Dijelaskan Dedi, hampir setiap hari dirinya selalu kedatangan tamu yakni warganya sendiri yang menanyakan kapan dana BLSM akan dicairkan. Karena kebingungan harus menjawab apa, Dedi pun kerap mengeluarkan jurus pamungkas dengan meminta masyarakat bersabar karena belum ada kejelasan mengenai rencana penyaluran dana BLSM tersebut.
"Saya sendiri belum tahu kapan akan dibagikan karena belum dapat informasi apa-apa. Harusnya ada sosialisasi ke kepala desa agar dapat memberikan penjelasan kepada masyarakat," kata dia.
Selain protes mengenai rencana penyaluran dana BLSM, lanjutnya, ia juga mempertanyakan mengenai data calon penerima bantuan BLSM tersebut. Ia meminta agar data yang digunakan sebagai acuan dalam pencairan program BLSM saat ini adalah data terbaru dan benar-benar akurat.
Dedi mengatakan pihaknya akan menolak dengan tegas jika data yang digunakan seagai data calon penerima BLSM adalah data 2009 yang ketika itu dijadikan acuan program penyaluran bantuan langsung tunai (BLT). Data 2009 tersebut, kata dia, sudah tidak akurat dan jika dipaksakan tetap digunakan ia khawatir akan terjadi gejolak di masyarakat.
"Karena banyak warga yang dulu masuk BLT, sekarang sudah punya kendaraan. Kalau sekarang yang sudah kaya tetap dapat, bisa jadi persoalan. Kami minta kejelasan data mana yang akan digunakan agar bantuan itu benar-benar tepat sasaran," tambahnya.
Amburadul
Hal senada juga diungkapkan oleh Kepala Desa Cilame, Kecamatan Ngamprah, Aas Mohamad Asor. Aas pun mengeluhkan ketidakjelasan mengenai waktu pencairan dana BLSM di KBB. Hingga kini, kata dia, pihak desa belum menerima informasi apa pun mengenai waktu penyaluran BLSM sehingga pihaknya belum dapat menginformasikan apa pun kepada masyarakat.
"Kami memang kebingungan, mau menjelaskan apa ke masyarakat karena kami sendiri pun tidak tahu kapan akan dicairkan," ujar Aas.
Ia juga mempertanyakan soal penggunaan data yang akan dijadikan dasar bagi calon penerima bantuan yang dinilainya amburadul dan tidak valid. Buktinya, kata dia, setelah dilakukan pengecekan, di desanya terdapat puluhan keluarga miskin yang sehari-harinya hidup serba kekurangan.
"Namun pada kenyataannya mereka (keluarga miskin,Red) tidak masuk dalam data.

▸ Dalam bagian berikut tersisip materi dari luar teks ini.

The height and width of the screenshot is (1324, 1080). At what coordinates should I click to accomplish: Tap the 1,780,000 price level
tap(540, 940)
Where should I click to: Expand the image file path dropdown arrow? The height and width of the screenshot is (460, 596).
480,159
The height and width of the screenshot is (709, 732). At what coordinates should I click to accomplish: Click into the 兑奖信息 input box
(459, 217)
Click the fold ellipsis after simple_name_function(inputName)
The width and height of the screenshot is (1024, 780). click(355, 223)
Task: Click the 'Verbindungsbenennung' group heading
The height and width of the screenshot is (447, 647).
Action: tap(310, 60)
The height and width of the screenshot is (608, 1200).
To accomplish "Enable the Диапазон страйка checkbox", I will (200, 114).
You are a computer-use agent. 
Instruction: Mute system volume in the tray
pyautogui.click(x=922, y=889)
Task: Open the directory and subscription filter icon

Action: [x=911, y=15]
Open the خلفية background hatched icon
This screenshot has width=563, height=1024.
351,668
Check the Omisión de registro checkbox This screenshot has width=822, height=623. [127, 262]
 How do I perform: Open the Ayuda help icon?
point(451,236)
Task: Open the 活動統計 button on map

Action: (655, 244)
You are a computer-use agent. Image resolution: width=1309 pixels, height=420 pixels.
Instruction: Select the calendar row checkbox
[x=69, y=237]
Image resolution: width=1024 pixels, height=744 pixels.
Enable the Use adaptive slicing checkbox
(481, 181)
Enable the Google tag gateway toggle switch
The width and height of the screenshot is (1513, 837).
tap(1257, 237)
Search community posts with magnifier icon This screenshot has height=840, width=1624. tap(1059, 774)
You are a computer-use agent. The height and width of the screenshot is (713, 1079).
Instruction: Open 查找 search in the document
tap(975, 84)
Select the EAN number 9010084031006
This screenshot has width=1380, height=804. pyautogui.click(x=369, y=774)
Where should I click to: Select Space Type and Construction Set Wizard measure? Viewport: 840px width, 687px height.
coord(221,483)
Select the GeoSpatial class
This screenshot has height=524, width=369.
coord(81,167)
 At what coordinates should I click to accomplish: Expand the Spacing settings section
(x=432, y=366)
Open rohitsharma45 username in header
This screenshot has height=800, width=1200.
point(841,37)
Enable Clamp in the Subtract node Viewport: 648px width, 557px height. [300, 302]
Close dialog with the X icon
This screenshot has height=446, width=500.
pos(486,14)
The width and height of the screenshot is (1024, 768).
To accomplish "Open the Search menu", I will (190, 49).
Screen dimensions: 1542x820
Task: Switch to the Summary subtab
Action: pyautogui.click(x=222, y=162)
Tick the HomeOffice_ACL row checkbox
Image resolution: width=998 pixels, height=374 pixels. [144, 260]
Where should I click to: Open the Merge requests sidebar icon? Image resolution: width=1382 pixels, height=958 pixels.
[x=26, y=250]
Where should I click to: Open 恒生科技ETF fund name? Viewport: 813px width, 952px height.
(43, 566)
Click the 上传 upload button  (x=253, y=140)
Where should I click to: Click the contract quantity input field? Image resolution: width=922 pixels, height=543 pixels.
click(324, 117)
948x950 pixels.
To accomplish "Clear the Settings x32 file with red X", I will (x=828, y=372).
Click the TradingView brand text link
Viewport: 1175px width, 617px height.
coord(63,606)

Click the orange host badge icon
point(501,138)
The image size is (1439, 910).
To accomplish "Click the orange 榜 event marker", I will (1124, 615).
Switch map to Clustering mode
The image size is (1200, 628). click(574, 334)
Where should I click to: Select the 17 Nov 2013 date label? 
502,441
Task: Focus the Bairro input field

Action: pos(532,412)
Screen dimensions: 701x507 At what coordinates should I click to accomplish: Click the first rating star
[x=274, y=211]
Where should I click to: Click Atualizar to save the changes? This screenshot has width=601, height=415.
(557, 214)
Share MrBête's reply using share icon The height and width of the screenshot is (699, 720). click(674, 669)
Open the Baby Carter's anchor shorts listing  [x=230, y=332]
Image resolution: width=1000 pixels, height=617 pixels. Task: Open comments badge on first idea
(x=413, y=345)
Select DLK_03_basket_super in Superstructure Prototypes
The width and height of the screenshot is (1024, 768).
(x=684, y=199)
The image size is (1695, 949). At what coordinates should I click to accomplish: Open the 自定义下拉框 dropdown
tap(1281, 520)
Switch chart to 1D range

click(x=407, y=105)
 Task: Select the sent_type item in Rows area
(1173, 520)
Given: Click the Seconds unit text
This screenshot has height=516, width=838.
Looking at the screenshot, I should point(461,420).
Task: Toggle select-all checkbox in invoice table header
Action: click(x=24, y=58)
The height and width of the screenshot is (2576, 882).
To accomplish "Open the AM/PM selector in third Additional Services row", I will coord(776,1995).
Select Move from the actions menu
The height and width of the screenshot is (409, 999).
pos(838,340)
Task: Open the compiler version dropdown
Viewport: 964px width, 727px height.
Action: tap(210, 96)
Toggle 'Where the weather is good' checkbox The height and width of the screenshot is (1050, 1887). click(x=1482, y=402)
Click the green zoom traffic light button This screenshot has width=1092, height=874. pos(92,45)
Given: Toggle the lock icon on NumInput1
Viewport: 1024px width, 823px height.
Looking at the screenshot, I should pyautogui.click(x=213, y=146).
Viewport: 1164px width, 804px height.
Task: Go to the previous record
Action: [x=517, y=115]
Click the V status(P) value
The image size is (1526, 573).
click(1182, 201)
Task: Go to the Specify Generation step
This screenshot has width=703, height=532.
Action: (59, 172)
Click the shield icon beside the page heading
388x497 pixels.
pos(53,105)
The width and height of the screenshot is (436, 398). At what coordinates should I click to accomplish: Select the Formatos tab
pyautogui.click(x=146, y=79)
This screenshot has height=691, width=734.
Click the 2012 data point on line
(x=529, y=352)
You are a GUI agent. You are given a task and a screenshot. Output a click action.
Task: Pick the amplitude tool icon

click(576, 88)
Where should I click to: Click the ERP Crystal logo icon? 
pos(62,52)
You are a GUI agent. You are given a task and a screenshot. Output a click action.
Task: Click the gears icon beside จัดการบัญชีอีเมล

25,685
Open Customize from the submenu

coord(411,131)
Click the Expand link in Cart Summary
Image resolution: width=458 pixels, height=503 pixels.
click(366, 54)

Padahal mereka benar-benar layak untuk menerima bantuan. Ini kan bisa menimbulkan kecemburuan," kata dia.
Dikatakannya, untuk meminta kejelasan mengenai data penerima BLSM ini, ia dan beberapa kepala desa lainnya sengaja mendatangi Kantor Badan Pusat Statistik (BPS) KBB. Ketika itu, kata dia, pihaknya mempertanyakan apa yang menjadi dasar dan indikator bagi calon penerima BLSM mengingat di lapangan masih banyak warga miskin yang tidak terdata sebagai calon penerima bantuan.
"Jangan sampai salah sasaran. Kami khawatir warga yang seharusnya BLSM menerima malah tidak dapat. Tapi yang mampu malah terima bantuan. Kami tidak ingin seperti itu," kata Aas.
Kepala Desa Citatah, Kecamatan Cipatat, Asep Hidayat, juga mengeluhkan hal yang sama. Untuk menghindarkan adanya gesekan di masyarakat saat penyaluran dana BLSM tersebut, ia meminta agar data yang dikeluarkan pemerintah pusat maupun daerah dapat benar-benar akurat dan tepat sasaran. Ia pun menolak jika data yang digunakan adalah data 2009 yang dikeluarkan BPS.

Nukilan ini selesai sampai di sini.